As the Telegraph reports today, Sir Jeremy Heywood, the Cabinet Secretary, is blocking the publication of correspondence between George W Bush and Tony Blair ahead of the Iraq War, together with later correspondence between Gordon Brown and Mr Bush – thus effectively stalling the already heavily delayed Iraq Inquiry.
No security issues are at stake. The blocking of the correspondence between Downing Street and the White House is an affront to democracy and prevents us from forming a judgment about the most disastrous war in recent British history. Sir Jeremy Heywood should now be removed from all decisions relating to the Iraq Inquiry, because he was himself deeply involved in the flawed government process in the run-up to and after the invasion of Iraq.
Sir Jeremy was appointed Tony Blair’s principal private secretary in 1999. Within a short space of time (as his senior colleagues have told me in detail) he became an intrinsic part of the collapse of the process of government which took place after 1997.
As Sir Robin Butler graphically described, the principles of sound, accountable administration were abandoned and replaced by “sofa government”. Decisions were made informally by a small coterie including Blair, Alastair Campbell, Jonathan Powell and Anji Hunter. Sir Jeremy was the only civil servant who was granted full access to the sofa.
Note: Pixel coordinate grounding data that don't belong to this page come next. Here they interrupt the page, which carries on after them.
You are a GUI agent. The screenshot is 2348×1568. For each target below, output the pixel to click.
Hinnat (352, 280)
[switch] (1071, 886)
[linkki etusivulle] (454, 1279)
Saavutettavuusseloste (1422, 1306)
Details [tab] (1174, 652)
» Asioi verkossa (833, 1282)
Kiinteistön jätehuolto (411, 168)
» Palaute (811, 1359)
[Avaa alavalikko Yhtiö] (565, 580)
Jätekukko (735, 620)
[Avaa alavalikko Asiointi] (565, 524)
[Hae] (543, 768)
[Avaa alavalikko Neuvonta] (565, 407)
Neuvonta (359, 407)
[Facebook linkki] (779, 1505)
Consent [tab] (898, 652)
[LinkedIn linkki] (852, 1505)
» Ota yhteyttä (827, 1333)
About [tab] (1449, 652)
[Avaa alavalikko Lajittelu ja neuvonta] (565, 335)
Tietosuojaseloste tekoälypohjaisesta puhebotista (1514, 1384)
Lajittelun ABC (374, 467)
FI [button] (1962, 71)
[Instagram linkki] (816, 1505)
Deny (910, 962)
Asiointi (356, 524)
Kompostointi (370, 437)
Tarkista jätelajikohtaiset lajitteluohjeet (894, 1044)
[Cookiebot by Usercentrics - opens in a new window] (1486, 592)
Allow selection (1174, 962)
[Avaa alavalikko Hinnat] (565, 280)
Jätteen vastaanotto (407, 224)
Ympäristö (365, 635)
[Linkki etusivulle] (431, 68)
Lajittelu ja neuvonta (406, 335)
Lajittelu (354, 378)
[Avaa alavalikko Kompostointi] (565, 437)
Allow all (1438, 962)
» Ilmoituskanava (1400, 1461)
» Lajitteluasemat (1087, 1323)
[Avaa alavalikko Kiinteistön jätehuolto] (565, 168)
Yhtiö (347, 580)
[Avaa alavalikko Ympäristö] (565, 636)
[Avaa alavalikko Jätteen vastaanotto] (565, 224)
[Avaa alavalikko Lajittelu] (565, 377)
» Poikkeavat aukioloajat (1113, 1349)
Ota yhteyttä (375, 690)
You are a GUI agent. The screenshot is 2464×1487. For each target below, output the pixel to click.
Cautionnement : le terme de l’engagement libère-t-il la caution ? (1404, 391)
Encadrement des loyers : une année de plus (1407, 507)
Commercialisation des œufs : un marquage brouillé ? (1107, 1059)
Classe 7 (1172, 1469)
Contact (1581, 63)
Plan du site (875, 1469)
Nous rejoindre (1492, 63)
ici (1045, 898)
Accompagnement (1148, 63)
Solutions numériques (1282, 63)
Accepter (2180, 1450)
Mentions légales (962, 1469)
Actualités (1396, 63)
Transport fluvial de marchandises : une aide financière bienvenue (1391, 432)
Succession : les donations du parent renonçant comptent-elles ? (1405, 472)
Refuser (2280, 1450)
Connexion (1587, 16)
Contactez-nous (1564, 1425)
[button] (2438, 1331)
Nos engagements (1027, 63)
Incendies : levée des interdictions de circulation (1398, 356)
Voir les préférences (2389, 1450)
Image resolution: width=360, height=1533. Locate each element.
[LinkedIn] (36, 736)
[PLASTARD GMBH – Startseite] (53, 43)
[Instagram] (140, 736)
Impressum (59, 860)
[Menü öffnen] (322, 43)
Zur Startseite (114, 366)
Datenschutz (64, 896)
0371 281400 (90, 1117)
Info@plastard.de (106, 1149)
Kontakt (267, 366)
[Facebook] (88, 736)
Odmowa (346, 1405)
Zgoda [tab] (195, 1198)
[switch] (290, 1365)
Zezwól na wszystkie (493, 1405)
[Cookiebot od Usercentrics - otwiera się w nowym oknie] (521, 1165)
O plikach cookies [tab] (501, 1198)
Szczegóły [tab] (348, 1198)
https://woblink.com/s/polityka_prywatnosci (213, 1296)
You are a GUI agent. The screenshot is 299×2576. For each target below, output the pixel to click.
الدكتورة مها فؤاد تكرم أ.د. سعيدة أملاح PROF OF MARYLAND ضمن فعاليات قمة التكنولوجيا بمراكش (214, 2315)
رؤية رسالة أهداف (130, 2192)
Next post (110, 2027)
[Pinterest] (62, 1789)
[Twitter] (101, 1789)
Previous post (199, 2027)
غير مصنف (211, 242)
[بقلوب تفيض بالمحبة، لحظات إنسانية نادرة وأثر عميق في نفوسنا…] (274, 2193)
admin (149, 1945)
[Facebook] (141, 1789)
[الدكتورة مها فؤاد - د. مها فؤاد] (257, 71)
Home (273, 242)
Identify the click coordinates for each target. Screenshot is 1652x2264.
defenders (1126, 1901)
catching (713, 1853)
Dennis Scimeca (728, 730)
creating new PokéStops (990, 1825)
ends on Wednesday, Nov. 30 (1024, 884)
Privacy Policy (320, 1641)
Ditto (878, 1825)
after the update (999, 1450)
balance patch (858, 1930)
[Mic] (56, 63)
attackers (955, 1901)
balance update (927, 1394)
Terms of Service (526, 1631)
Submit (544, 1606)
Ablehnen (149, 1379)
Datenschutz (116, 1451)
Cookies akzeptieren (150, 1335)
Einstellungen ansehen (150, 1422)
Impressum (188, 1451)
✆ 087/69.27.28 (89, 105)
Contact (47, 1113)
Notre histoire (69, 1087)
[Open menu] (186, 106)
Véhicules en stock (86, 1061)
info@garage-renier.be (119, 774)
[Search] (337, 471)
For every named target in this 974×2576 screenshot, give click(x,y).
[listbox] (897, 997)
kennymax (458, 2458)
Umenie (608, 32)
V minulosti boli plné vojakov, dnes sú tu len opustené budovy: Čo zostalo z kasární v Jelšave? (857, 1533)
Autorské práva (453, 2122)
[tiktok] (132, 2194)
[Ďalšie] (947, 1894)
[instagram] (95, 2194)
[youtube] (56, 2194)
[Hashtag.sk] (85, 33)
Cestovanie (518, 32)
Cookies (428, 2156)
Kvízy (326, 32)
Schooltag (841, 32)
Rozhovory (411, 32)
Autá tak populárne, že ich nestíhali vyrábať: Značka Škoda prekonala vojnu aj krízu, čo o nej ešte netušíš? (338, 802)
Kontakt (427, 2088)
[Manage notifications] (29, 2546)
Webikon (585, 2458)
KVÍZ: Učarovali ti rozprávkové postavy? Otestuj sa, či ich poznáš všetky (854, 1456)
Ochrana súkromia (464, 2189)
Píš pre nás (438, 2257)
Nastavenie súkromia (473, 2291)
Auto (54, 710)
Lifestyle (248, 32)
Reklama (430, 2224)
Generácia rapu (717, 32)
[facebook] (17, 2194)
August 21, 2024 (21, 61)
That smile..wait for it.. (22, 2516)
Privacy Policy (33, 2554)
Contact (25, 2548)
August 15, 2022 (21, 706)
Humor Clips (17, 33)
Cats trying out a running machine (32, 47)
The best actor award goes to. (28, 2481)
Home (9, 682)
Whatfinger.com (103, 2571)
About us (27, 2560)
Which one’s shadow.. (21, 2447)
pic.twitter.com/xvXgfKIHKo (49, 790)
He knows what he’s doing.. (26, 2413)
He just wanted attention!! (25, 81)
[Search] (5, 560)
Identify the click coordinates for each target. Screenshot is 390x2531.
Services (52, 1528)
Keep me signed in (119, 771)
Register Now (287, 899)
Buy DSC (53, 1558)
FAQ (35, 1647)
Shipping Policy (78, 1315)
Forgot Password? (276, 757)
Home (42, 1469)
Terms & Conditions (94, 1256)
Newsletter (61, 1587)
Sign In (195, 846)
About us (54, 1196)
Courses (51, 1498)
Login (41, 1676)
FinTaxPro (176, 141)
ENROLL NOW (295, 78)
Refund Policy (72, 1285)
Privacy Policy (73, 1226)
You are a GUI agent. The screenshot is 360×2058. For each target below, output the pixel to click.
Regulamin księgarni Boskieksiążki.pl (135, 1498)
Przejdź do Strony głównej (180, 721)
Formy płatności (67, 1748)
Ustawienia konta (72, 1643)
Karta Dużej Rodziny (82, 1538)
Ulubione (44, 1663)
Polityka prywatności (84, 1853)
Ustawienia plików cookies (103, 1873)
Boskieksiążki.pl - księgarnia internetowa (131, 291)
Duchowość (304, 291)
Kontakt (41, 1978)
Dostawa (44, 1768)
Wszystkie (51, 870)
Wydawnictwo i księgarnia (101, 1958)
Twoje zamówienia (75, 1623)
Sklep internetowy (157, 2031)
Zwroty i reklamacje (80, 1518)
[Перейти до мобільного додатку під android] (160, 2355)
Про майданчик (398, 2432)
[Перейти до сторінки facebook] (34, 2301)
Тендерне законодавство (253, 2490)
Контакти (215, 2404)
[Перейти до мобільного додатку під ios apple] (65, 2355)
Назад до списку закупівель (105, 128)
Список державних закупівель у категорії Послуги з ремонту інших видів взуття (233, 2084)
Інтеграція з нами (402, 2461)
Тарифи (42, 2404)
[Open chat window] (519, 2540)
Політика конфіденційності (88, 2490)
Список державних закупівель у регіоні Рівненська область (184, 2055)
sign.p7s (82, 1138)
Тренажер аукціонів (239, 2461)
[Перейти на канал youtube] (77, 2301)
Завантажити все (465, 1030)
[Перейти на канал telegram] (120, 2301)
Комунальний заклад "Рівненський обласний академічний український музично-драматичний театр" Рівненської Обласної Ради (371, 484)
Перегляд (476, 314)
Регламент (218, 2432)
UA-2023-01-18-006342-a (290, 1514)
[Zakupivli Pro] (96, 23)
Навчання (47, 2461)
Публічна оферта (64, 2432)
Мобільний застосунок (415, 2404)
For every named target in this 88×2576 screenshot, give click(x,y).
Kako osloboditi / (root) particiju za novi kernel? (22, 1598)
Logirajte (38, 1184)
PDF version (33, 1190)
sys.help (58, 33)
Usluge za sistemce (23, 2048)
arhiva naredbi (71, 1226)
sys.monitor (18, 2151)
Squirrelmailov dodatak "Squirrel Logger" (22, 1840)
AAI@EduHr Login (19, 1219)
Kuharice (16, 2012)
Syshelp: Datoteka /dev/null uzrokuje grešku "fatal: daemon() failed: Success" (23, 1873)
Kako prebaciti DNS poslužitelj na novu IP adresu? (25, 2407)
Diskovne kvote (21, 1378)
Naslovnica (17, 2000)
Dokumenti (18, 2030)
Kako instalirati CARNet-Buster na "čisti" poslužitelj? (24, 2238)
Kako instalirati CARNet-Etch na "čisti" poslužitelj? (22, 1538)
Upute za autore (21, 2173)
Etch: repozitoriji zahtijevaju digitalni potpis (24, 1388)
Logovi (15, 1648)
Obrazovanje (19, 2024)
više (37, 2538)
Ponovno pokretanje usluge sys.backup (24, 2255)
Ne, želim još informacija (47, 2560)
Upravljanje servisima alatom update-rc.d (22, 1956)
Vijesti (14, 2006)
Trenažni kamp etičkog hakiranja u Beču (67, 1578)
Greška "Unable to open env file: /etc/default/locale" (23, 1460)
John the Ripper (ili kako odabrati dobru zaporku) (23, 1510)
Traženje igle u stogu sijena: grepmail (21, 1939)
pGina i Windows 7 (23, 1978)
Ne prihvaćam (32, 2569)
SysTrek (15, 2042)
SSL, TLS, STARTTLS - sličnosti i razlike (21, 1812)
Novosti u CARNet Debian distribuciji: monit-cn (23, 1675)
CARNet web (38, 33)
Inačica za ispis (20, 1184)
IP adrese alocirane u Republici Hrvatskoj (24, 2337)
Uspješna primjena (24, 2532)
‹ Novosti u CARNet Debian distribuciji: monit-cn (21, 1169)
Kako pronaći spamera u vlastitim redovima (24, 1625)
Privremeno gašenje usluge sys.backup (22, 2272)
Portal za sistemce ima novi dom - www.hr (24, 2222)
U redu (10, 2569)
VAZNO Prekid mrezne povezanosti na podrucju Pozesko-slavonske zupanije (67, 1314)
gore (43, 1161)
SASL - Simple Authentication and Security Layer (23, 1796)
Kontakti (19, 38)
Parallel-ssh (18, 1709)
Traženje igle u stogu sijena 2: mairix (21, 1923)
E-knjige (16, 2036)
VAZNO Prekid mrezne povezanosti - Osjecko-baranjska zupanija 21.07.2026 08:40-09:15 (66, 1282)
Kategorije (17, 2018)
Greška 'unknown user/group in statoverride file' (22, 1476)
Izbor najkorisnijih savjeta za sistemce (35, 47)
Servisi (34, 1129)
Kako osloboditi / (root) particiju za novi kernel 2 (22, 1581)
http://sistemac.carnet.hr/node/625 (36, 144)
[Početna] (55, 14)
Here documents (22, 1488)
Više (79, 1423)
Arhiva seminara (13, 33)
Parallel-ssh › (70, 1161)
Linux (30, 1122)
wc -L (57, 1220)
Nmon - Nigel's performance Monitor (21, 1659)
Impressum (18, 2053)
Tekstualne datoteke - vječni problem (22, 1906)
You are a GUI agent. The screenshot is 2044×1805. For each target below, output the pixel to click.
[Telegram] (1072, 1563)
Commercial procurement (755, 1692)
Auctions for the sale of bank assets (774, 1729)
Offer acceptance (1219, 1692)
The sloppiness of this new Downing Street machinery became manifest in the summer of 2003 when the Hutton Inquiry into the death of David Kelly tried to reconstruct the process which led to the release of the name of the MOD scientist in national newspapers. Lord Hutton learnt that four meetings, all involving senior officials and cabinet ministers, each chaired by the prime minister, took place in Downing Street to discuss Dr Kelly in the 48 hours before his name was released. In an amazing breach of normal Whitehall procedures, not one of these meetings was minuted at the time.
In the normal course of events it should have been the job of the principal private secretary to the prime minister – ie Jeremy Heywood – to draw up these minutes. Yet he did not do so.
This episode shows that Sir Jeremy Heywood is much too implicated in these matters to be permitted to make decisions of deep sensitivity concerning the White House/Downing Street correspondence.
David Cameron must now urgently intervene to strip Sir Jeremy of his role, and take control of the decision himself. If he fails to do this, the Prime Minister himself risks becoming complicit in what now looks more and more like a giant cover-up involving elements of the British establishment and political class to prevent the truth becoming known about how we became involved in the Iraq War.